▶ EXERCISE INPUT:

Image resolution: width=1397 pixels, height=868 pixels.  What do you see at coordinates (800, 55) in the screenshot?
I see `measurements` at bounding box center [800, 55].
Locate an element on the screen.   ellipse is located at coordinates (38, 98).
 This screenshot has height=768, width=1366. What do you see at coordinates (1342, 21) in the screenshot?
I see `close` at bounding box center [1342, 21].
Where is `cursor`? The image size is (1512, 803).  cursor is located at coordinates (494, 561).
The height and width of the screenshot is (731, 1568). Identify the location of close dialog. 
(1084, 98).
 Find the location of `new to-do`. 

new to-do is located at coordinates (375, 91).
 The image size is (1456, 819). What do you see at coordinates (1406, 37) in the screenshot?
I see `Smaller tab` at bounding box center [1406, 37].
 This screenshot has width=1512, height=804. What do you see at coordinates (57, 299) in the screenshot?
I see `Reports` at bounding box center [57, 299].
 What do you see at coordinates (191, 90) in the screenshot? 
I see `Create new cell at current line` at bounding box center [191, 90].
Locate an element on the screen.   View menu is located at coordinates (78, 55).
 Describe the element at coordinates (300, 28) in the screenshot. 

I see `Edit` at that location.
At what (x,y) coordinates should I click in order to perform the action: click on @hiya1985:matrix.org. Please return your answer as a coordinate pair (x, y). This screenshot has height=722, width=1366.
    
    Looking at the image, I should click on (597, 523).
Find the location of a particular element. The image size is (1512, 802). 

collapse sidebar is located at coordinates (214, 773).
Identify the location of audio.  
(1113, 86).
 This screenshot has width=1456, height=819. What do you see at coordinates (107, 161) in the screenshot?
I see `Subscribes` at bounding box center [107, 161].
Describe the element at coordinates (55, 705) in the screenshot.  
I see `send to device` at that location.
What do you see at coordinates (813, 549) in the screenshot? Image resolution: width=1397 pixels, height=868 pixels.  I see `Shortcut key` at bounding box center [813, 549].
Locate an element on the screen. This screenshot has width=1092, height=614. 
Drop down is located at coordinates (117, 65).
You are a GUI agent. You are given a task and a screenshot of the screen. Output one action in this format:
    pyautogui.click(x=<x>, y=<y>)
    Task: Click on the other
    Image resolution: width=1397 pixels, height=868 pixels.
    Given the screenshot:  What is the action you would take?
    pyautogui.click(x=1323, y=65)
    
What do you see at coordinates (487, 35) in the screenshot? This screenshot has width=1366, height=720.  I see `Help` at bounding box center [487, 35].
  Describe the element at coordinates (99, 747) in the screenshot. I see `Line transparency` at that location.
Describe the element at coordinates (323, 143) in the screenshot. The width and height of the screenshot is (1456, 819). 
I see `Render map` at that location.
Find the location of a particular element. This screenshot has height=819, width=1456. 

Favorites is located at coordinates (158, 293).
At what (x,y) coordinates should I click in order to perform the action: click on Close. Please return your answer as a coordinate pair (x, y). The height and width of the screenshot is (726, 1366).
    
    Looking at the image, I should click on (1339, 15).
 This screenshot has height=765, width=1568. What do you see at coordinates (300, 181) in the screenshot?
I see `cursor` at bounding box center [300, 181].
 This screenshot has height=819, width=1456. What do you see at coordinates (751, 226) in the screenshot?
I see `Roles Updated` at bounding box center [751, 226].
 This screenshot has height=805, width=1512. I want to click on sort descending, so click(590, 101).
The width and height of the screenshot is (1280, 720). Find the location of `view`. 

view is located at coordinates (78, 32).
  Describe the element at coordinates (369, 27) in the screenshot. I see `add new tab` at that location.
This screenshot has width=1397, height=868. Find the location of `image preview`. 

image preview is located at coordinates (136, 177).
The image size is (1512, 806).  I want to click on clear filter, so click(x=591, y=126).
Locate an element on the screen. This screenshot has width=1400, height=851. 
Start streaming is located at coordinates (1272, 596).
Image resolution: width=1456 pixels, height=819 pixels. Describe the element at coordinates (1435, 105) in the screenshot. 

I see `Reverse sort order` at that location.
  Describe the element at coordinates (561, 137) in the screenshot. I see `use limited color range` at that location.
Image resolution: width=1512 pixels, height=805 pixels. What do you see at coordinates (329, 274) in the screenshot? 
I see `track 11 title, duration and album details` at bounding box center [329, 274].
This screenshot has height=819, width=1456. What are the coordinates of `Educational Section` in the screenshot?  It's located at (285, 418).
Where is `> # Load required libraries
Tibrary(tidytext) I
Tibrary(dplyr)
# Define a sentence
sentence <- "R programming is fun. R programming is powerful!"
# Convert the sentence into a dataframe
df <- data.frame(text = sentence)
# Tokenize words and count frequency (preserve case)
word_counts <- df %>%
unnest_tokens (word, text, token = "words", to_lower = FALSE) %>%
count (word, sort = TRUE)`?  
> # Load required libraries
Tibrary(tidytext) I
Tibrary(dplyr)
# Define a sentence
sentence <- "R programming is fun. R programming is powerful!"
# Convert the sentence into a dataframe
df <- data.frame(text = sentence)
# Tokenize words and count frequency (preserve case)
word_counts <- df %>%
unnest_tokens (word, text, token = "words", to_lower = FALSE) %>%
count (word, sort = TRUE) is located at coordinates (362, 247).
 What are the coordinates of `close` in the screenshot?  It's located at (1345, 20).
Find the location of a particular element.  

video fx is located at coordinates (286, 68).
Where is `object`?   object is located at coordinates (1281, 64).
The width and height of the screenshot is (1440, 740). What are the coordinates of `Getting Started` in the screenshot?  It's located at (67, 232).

▶ GOAL OF THE EXERCISE: Reproduce the listing verbatim from its first line to the line containing "(1084, 98).", including both of those lines.

▶ RESPONSE TO THIS TASK:
Image resolution: width=1397 pixels, height=868 pixels.  What do you see at coordinates (800, 55) in the screenshot?
I see `measurements` at bounding box center [800, 55].
Locate an element on the screen.   ellipse is located at coordinates (38, 98).
 This screenshot has height=768, width=1366. What do you see at coordinates (1342, 21) in the screenshot?
I see `close` at bounding box center [1342, 21].
Where is `cursor`? The image size is (1512, 803).  cursor is located at coordinates (494, 561).
The height and width of the screenshot is (731, 1568). Identify the location of close dialog. 
(1084, 98).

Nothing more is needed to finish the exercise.